WHAT IS BEING ASKED —
Look over the lines below. Report each one that includes the string "with".

[Stored items]
BEGIN

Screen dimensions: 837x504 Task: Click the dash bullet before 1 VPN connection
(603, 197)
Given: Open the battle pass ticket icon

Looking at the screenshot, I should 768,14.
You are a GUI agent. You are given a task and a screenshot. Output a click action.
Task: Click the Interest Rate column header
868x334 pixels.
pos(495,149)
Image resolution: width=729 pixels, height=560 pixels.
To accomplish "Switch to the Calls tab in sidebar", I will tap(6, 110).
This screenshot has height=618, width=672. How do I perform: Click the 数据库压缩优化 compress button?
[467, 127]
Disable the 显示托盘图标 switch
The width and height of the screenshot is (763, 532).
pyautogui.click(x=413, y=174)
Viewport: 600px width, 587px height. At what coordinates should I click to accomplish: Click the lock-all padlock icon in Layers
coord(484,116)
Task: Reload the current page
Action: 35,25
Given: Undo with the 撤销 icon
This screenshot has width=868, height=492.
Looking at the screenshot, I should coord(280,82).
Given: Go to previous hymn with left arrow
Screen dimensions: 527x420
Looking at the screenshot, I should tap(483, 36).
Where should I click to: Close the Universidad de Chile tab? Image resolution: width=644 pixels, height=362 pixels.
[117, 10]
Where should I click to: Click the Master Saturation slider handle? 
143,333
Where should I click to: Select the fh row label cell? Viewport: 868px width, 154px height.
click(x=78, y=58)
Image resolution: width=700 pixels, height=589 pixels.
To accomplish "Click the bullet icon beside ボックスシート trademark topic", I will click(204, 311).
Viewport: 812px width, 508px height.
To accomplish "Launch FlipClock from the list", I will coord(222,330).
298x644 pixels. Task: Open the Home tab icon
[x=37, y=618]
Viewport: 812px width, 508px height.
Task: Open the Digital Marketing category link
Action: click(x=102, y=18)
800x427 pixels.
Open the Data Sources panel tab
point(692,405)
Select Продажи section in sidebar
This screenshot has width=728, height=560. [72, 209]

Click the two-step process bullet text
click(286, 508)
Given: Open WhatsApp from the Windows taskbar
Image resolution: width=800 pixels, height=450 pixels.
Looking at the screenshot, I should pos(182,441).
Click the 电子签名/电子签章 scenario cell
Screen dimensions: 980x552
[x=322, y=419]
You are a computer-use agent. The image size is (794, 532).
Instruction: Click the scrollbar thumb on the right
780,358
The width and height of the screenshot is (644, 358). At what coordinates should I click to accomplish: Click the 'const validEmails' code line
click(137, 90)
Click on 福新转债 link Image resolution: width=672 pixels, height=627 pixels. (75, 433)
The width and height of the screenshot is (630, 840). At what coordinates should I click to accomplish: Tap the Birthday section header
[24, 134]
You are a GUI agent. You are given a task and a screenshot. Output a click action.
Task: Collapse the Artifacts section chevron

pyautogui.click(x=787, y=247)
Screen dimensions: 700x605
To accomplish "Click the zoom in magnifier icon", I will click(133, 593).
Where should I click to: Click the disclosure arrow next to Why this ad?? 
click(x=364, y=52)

END

RESPONSE AREA —
Given: Undo with the 撤销 icon
Given: Go to previous hymn with left arrow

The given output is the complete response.